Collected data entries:

····················

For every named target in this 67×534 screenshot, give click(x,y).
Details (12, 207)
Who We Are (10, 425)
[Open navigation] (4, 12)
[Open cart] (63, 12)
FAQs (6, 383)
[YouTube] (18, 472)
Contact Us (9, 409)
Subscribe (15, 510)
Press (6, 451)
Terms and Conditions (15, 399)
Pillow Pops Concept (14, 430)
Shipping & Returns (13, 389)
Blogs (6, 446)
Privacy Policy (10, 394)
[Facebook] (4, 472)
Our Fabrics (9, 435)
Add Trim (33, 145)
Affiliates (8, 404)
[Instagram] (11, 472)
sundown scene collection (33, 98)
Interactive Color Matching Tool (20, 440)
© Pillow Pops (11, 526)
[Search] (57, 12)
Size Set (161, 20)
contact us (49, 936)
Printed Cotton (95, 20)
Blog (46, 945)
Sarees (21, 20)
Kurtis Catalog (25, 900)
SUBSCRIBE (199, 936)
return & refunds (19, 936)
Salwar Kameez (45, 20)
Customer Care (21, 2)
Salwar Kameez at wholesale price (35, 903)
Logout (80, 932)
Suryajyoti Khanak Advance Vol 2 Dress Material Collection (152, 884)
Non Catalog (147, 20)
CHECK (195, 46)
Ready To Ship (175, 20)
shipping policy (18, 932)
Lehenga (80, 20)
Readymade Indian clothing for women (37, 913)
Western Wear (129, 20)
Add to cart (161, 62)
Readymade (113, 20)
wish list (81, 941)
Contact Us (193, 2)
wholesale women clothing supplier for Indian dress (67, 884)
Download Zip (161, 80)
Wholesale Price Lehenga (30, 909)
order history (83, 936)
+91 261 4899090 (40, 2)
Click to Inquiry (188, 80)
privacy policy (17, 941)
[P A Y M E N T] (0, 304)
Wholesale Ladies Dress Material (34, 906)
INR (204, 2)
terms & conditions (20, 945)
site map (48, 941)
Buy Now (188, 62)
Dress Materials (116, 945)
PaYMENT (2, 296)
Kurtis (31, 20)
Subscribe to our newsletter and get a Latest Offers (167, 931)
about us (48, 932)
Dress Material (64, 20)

····················

◆ **Instruction**: Rename "Catalog" to "Collection" in everything from the row containing "Sarees (21, 20)" down to the last of the rows, and reproduce those rows with no other change.

◆ **The completed task**:
Sarees (21, 20)
Kurtis Collection (25, 900)
SUBSCRIBE (199, 936)
return & refunds (19, 936)
Salwar Kameez (45, 20)
Customer Care (21, 2)
Salwar Kameez at wholesale price (35, 903)
Logout (80, 932)
Suryajyoti Khanak Advance Vol 2 Dress Material Collection (152, 884)
Non Collection (147, 20)
CHECK (195, 46)
Ready To Ship (175, 20)
shipping policy (18, 932)
Lehenga (80, 20)
Readymade Indian clothing for women (37, 913)
Western Wear (129, 20)
Add to cart (161, 62)
Readymade (113, 20)
wish list (81, 941)
Contact Us (193, 2)
wholesale women clothing supplier for Indian dress (67, 884)
Download Zip (161, 80)
Wholesale Price Lehenga (30, 909)
order history (83, 936)
+91 261 4899090 (40, 2)
Click to Inquiry (188, 80)
privacy policy (17, 941)
[P A Y M E N T] (0, 304)
Wholesale Ladies Dress Material (34, 906)
INR (204, 2)
terms & conditions (20, 945)
site map (48, 941)
Buy Now (188, 62)
Dress Materials (116, 945)
PaYMENT (2, 296)
Kurtis (31, 20)
Subscribe to our newsletter and get a Latest Offers (167, 931)
about us (48, 932)
Dress Material (64, 20)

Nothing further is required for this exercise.